EXERCISE PASSAGE
===============

Contemporary Therapies and Future Directions in the Management of Hypertrophic Cardiomyopathy

Hypertrophic cardiomyopathy (HCM), a myocardial disorder characterized by increased ventricular wall thickness, is one of the most common inherited cardiovascular diseases. Since the initial discovery of HCM in the 1950s, there has been significant advancement in our understanding of the etiology and pathophysiology of the disease. This knowledge has fueled an evolution in the approach to treatment, from minimizing symptoms to slowing disease progression to developing targeted molecular therapies to alter the natural history of the disease. In this article, we will review the major phenotypes of HCM, describe conventional treatment strategies, and discuss emerging novel therapies that will allow for disease-specific treatment and change the future management of HCM (Fig. 1).

HCM is defined by a left ventricular wall thickness of > 15 mm in the absence of secondary causes, and is estimated to have a prevalence of at least 1 case per 500 persons in the general population, and perhaps as high as 1 in 250 if genotype positive, phenotype negative individuals are included [1, 2]. HCM is inherited in an autosomal dominant pattern, and between 30% and 60% of HCM in adults is caused by variants in genes that encode thick and thin myofilament components of the cardiac sarcomere [3, 4]. Genetic variation in genes that encode sarcomeric proteins accounts for the majority of genetic HCM. Pathogenic variants in the MYH7 (myosin heavy chain 7) and MYBPC3 (myosin binding protein C3) genes comprise approximately half of the causal variants in patients with familial HCM [5‐7]. Some inherited metabolic diseases (Danon disease, Anderson–Fabry disease), neuromuscular diseases (Friedreich ataxia), and mitochondrial diseases demonstrate a clinical phenotype with left ventricular hypertrophy that mimics that of sarcomeric HCM. However, it is important to differentiate these phenocopies from HCM as the causal genetics, pathogenesis, prognosis, and treatment are different, and these conditions will not be reviewed herein. This article is based on previously conducted studies and does not contain any new studies with human participants or animals performed by any of the authors.

===============

Return the part of the hypertrophic cardiomyopathy text from "Contemporary Therapies and" to "of HCM (Fig. 1).", copied word for word. The lines after this text are separate material and have no connection to it.

===============

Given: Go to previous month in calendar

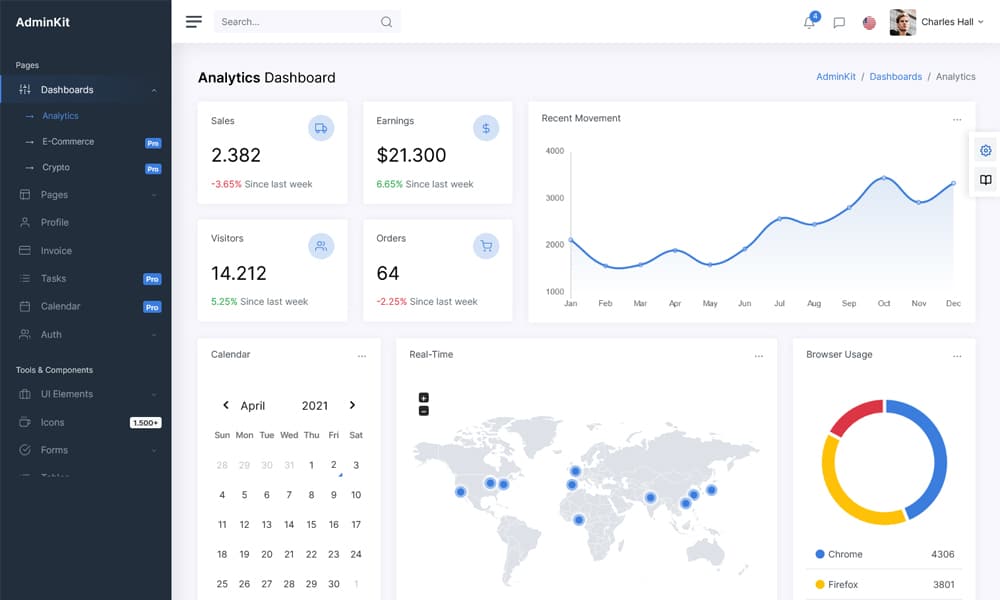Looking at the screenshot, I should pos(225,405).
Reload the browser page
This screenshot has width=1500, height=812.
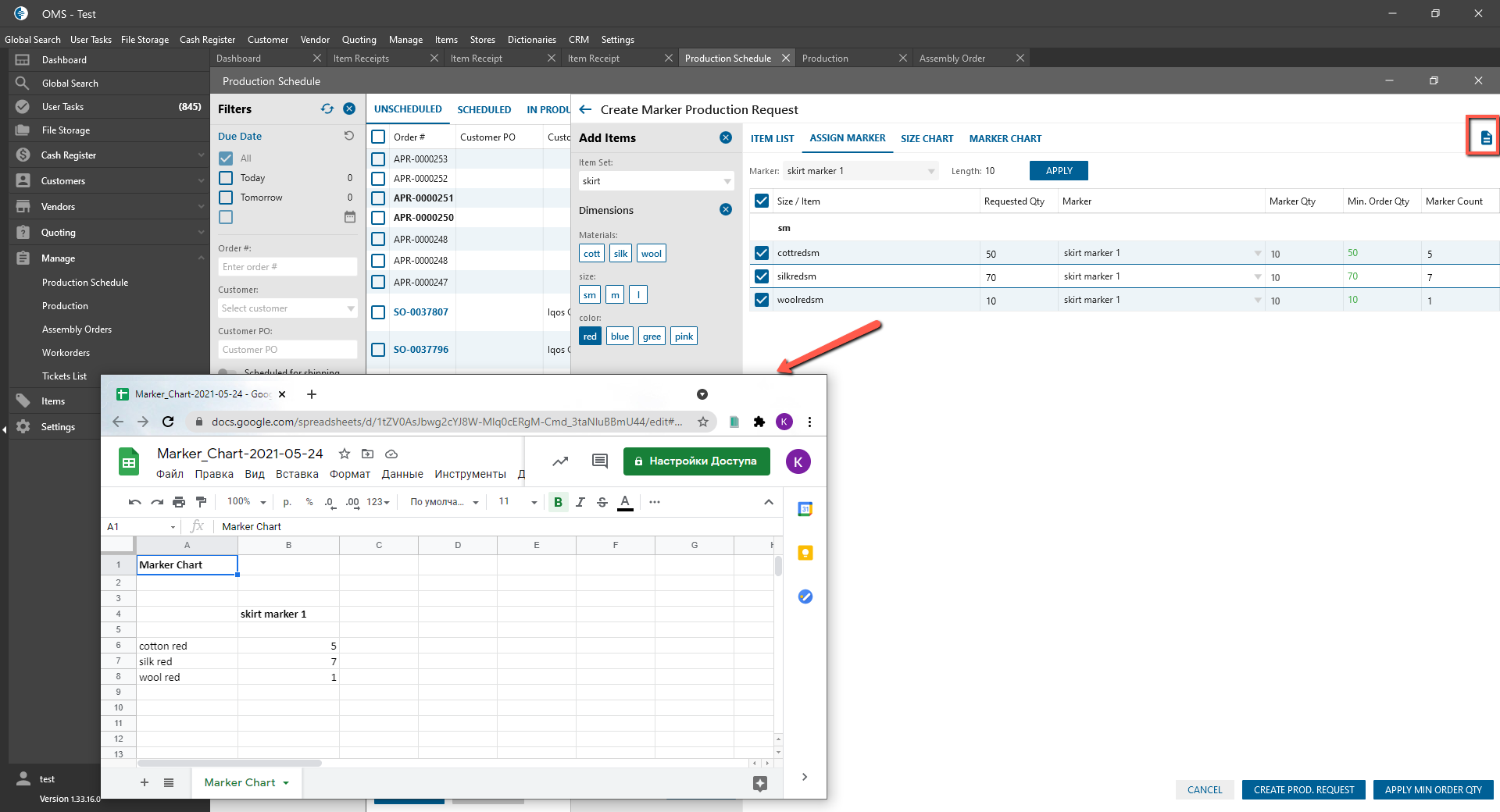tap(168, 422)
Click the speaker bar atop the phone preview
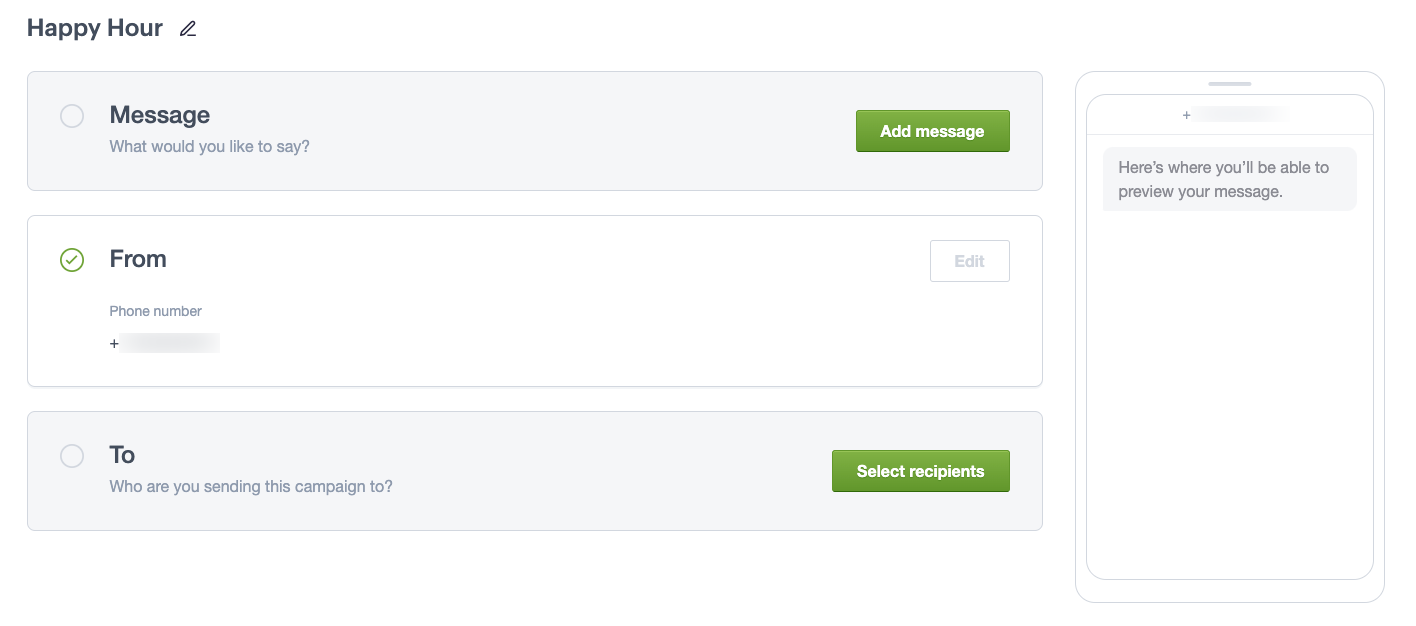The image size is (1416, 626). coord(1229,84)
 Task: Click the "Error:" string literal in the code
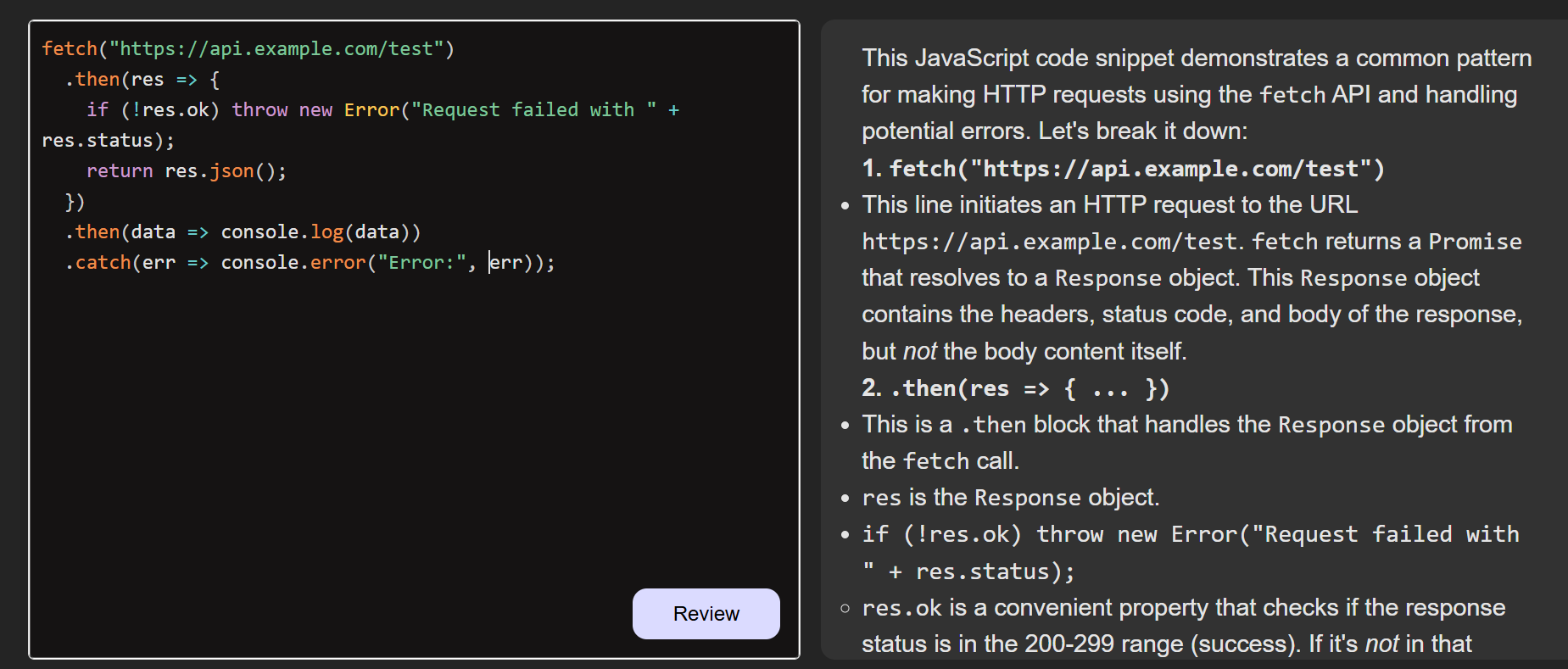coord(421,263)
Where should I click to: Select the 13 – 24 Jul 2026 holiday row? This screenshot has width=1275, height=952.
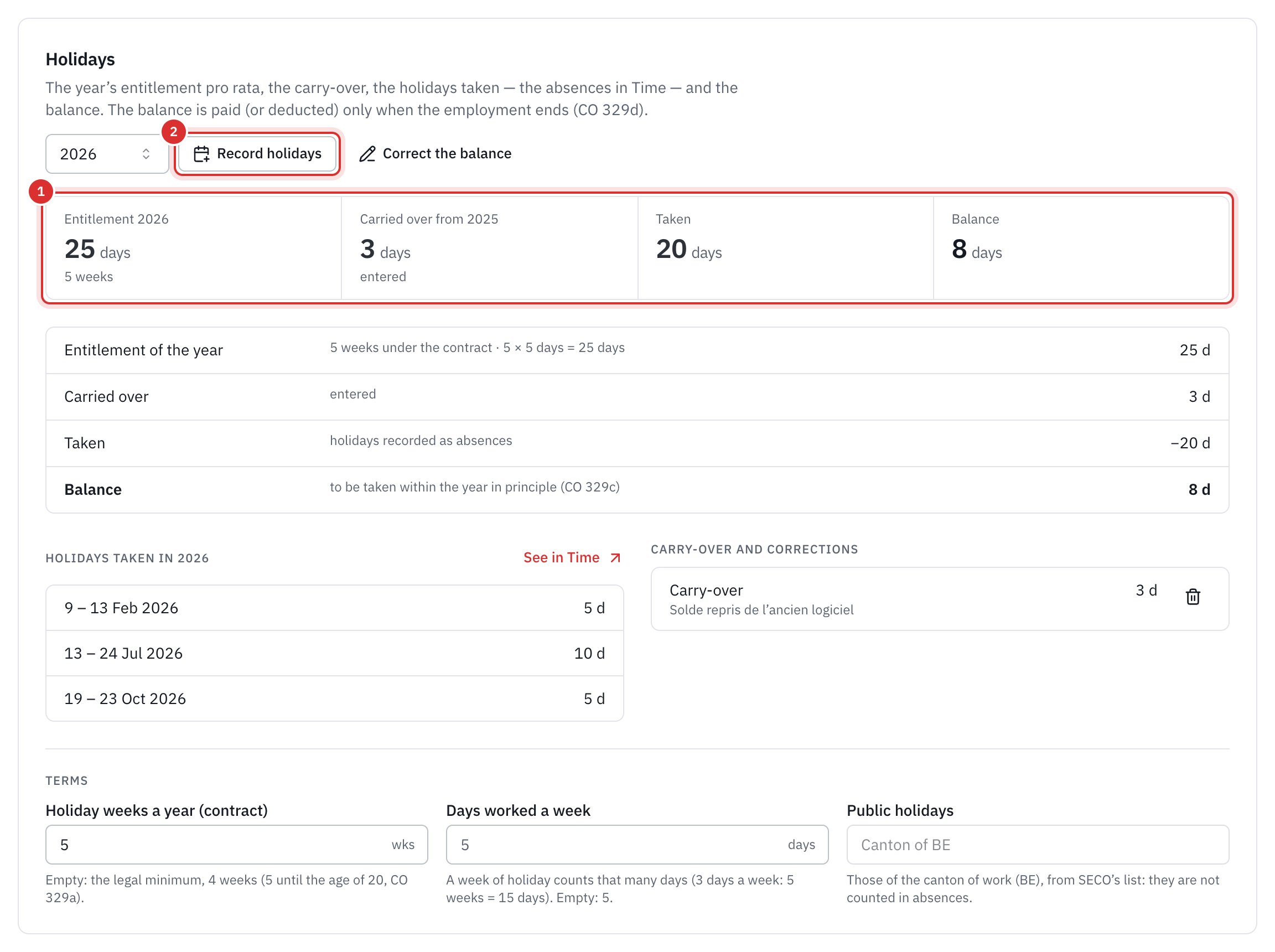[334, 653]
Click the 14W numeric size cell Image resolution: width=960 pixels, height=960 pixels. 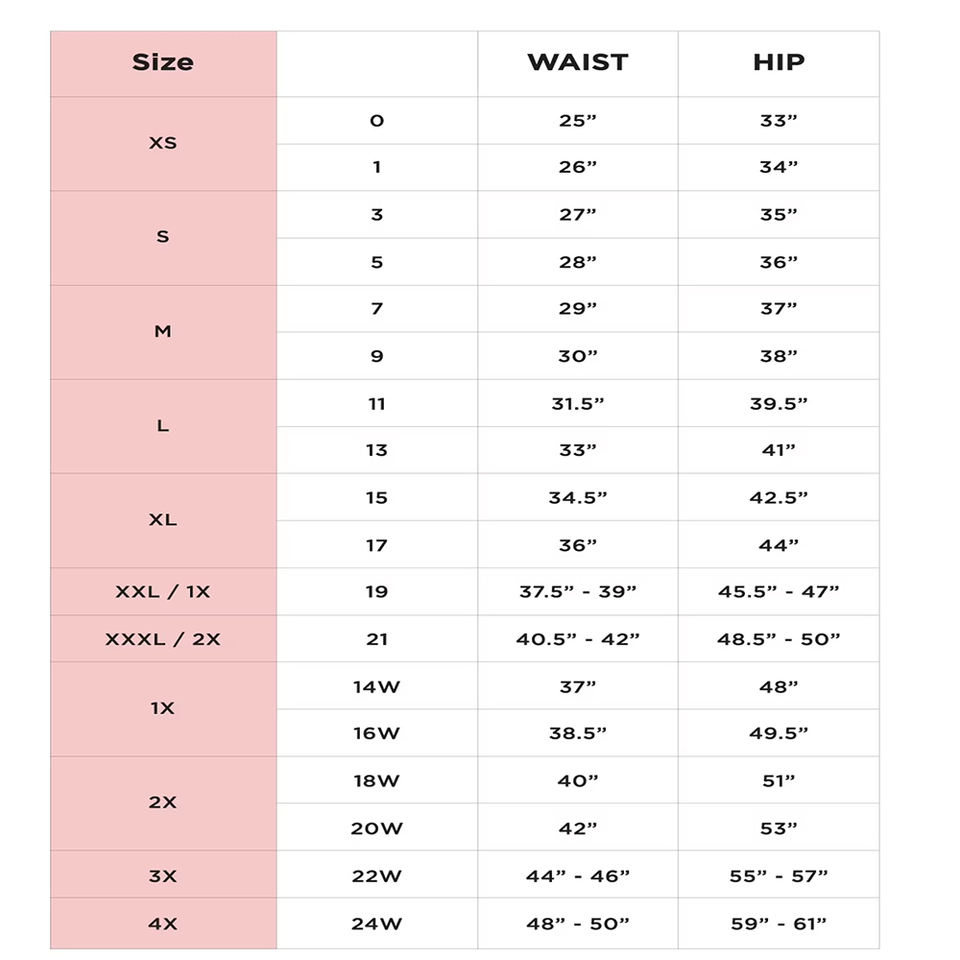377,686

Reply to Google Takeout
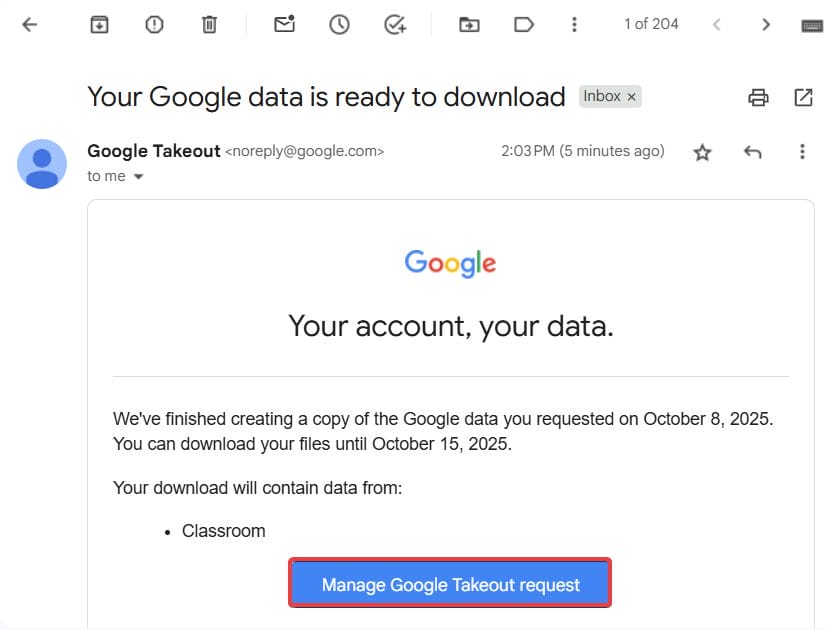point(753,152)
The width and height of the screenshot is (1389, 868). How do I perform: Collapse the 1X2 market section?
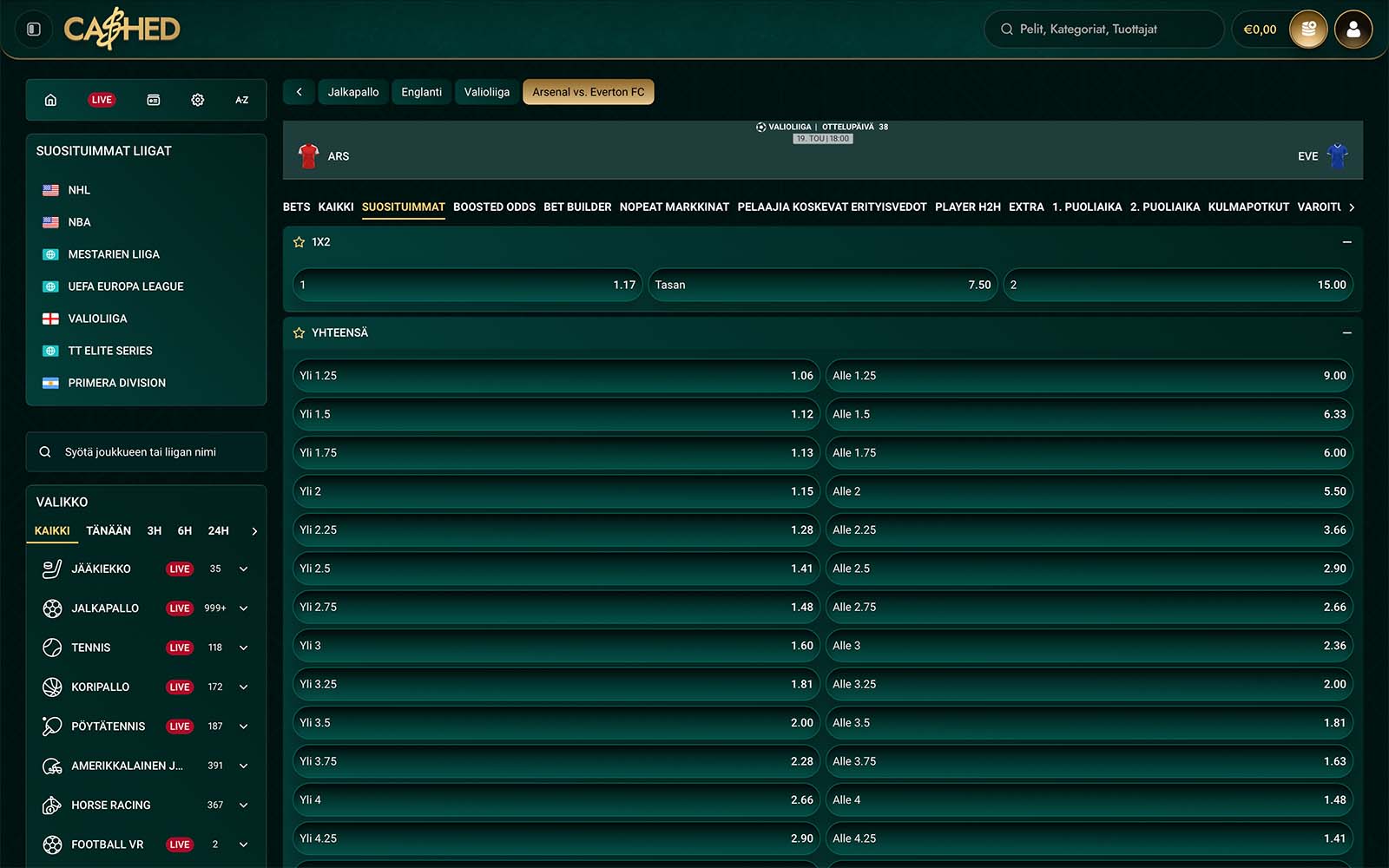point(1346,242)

===============

ANSWER SPACE
Contemporary Therapies and Future Directions in the Management of Hypertrophic Cardiomyopathy

Hypertrophic cardiomyopathy (HCM), a myocardial disorder characterized by increased ventricular wall thickness, is one of the most common inherited cardiovascular diseases. Since the initial discovery of HCM in the 1950s, there has been significant advancement in our understanding of the etiology and pathophysiology of the disease. This knowledge has fueled an evolution in the approach to treatment, from minimizing symptoms to slowing disease progression to developing targeted molecular therapies to alter the natural history of the disease. In this article, we will review the major phenotypes of HCM, describe conventional treatment strategies, and discuss emerging novel therapies that will allow for disease-specific treatment and change the future management of HCM (Fig. 1).